───── DOCUMENT PASSAGE ─────
The events that transpired are largely Jenny Karankawa's fault and the Lonely Planet guide that her roommate gave to her. You see, the Olympic Peninsula is DESOLATE. There are no towns. Except two. Forks and Port Angeles - stop if you know where this is going because we really didn't see it heading there.
Lonely Planet recommended an excellent, excellent campsite called Mora, only a stone throw away from the Pacific. Sadly, as sometimes happens with last minute travel arrangements, Mora was full for that Sat. So JK of course asked for nearby recommendations with the hope of hitting Mora early the next day to reserve a spot.
Three Rivers sounded like an excellent, excellent campsite as recommended by Mora.
This is how the conversation went:
Three Rivers: Oh, we actually do have something available for you. That's surprising for a Saturday, now isn't it?
─────
SET PROBLEM A. Rewrite the entries everything from the line containing "1129x749 pixels. Task: Open" down to the line containing "pos(902,498)", swapping "hashtag" for "tag" and keeping everything else the same. Leave the pictures out.
These entries have nothing to do with the travel passage.
───── MATERIAL PROVIDED ─────
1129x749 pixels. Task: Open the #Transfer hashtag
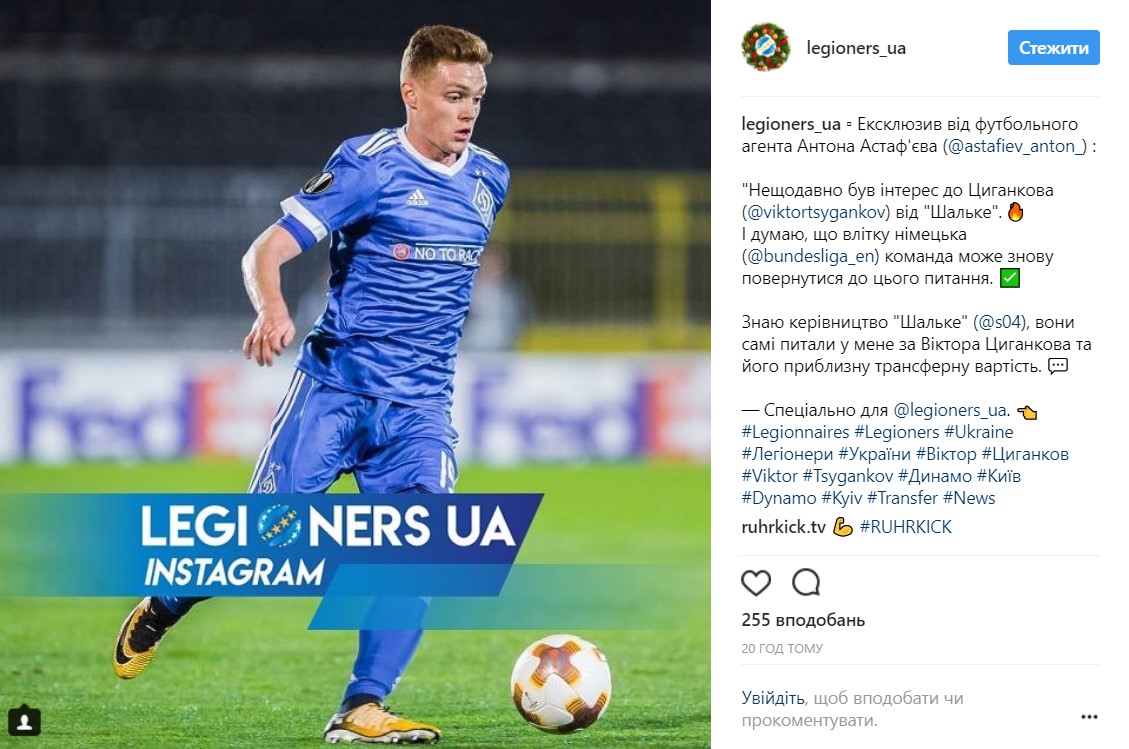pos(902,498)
─────
───── MATERIAL PROVIDED ─────
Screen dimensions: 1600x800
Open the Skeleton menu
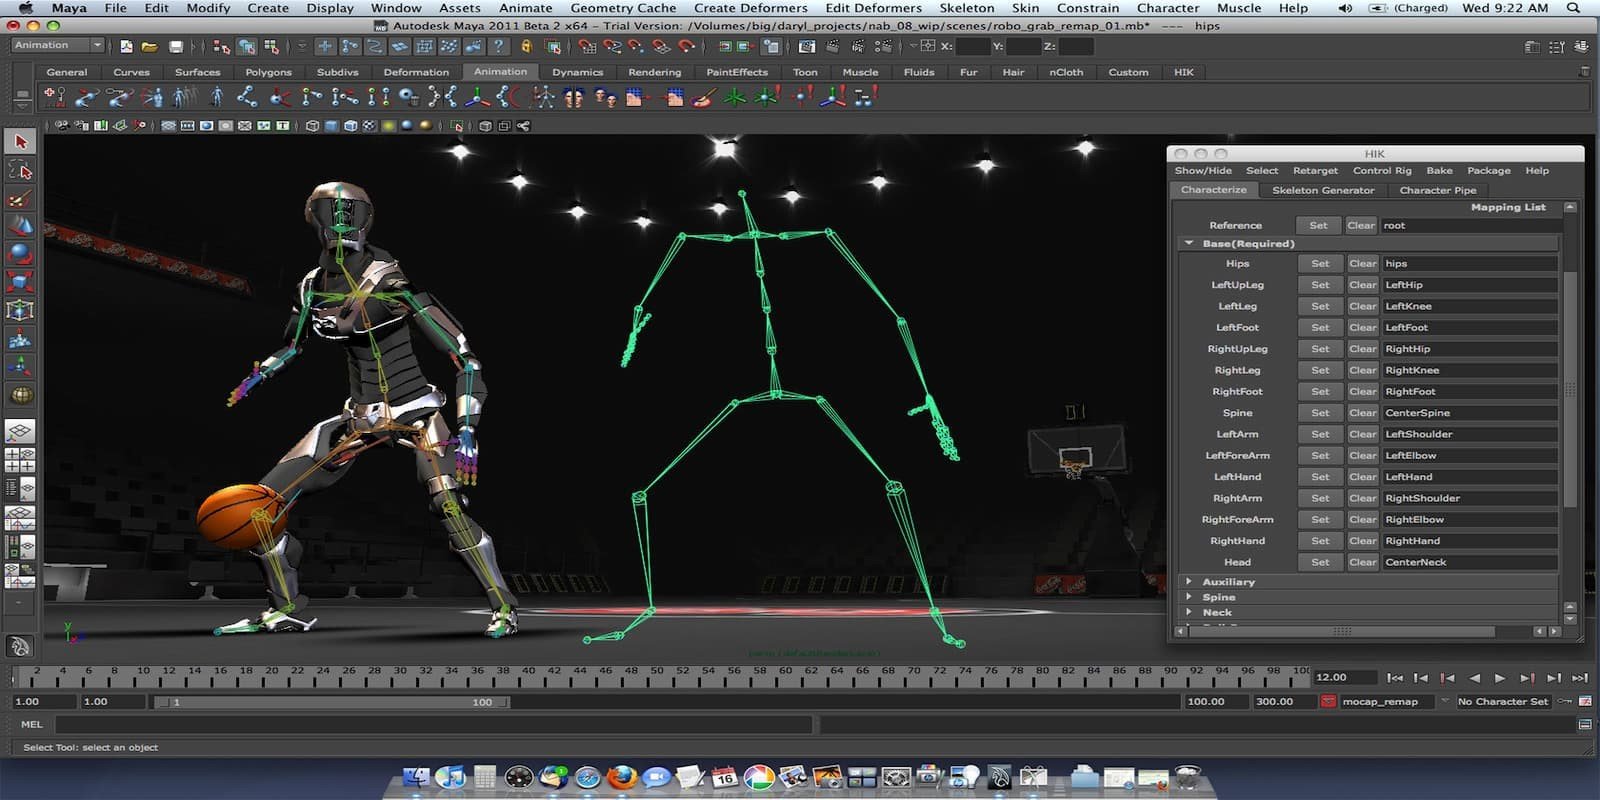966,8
─────
SET PROBLEM B. Which two towns does the travel passage say are on the Olympic Peninsula?

PROBLEM SOLUTION A.
1129x749 pixels. Task: Open the #Transfer tag
pos(902,498)

PROBLEM SOLUTION B. Forks and Port Angeles.